Sogar Amazon Prime Video scheint sich auf episodisch zu verlagern: Der Megahit The Boys kam in der ersten Staffel als Binge heraus, wurde aber in der zweiten wöchentlich. Die dritte Staffel ist am 3. Juni gestartet. Drei Folgen konnte man über Pfingsten durchbingen, dann erscheint immer freitags eine neue Folge – eine Art Hybrid-Modell. Apple TV+ hat die ersten drei Folgen der ersten Staffel von Ted Lasso auf einmal veröffentlicht und dann episodisch danach, wobei die zweite Staffel von Anfang an wöchentlich ausgestrahlt wurde. Im Fall der überdies in zwei Hälften geteilten Finalseason von Better Call Saul geht Netflix nun ebenfalls hybrid vor.

(Es gibt übrigens News zur letzten Halbseason von BCS, hier unsere textliche Begleitung der vorletzten.)

Das klassische Modell der Fernsehausstrahlungen könnte das TV-Publikum langfristig an die Streamer binden, was dazu anregt, die monatlichen Gebühren zu zahlen. Für Plattformen, die stärker auf Werbung angewiesen sind, ist diese Langlebigkeit noch wichtiger. Eine wöchentliche Veröffentlichung ermöglicht es neuen Serien auch Mundpropaganda aufzubauen, wodurch die Wahrscheinlichkeit verringert wird, dass sie in der Flut von Serien verloren gehen.

Das Binging hat vieles von dem, was das Fernsehen einst auszeichnete – das sorgfältig abgestimmte Geschichtenerzählen, die Cliffhanger oder das gemeinsame Zuschauen – beseitigt. Wer vorletztes Wochenende damit verbracht hat, die vierte Staffel von Stranger Things in ihrer Gesamtheit zu schauen (hier unser Resümee), hat sich am Ende vielleicht erschöpft gefühlt – und geradezu deprimiert, dass man bis Juli auf die nächsten Folgen warten muss. Man hat vielleicht die eine oder andere Verabredung abgesagt. Nennen wir es das „Binge-Dilemma“. Es ist sehr bequem, hat uns aber auch vielleicht eine Spur einsamer gemacht.

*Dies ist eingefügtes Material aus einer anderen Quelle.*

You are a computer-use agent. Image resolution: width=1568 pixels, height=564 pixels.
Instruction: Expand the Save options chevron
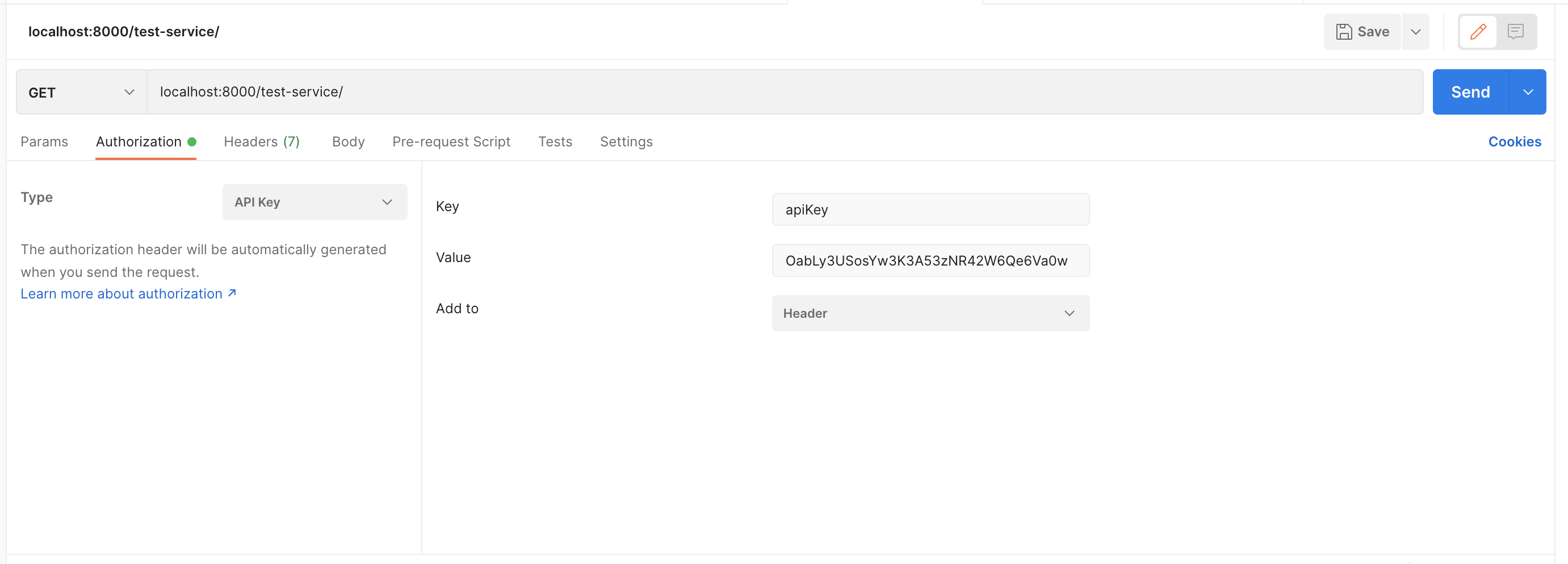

Binge wird nicht weggehen. Netflix bleibt eine Supermacht und die überwältigende Serienschwemme macht es immer schwieriger, ein breites Publikum für Programme zu finden, da jede einzelne Serie mit hunderten anderen konkurriert. Infolgedessen müssen Serien, die für Streaming-Plattformen entwickelt werden, kompakt, ansprechend und vollständig verfügbar sein, damit ein Binge die Zuschauer:innen süchtig macht. Wenn eine ganze Season auf einmal verfügbar ist, ist es schwer, dem Sirenengesang der „nächsten Folge“ zu widerstehen. Und wenn eine Serie innerhalb von Stunden nicht mehr aktuell ist, dann müssen immer mehr produziert werden, um das Publikum bei der Stange zu halten.

Es gibt keine objektive Antwort darauf, welches Modell besser ist, und es ist wohl zu früh zu sagen, ob ein Modell das andere verdrängen wird. Auch ist die Art der Veröffentlichung einer Serie eine jeweils strategische Geschäftsentscheidung, die darauf abzielt, den Erfolg einer bestimmten Show zu maximieren. (Beim Ozark-Finale z.B.: geteilt in Halbseasons, aber jeweils alle Folgen. „They have to be binged to be believed“, hieß es über die allerletzten Folgen von Ozark in einer US-Kritik. Hier unsere abschließende Besprechung dieser überlangen Fabel.)

Generell gesprochen: Vielleicht ist ein Modell des Mini-Binge mit drei Folgen, gefolgt von einer wöchentlichen Veröffentlichung, der Kompromiss der Zukunft.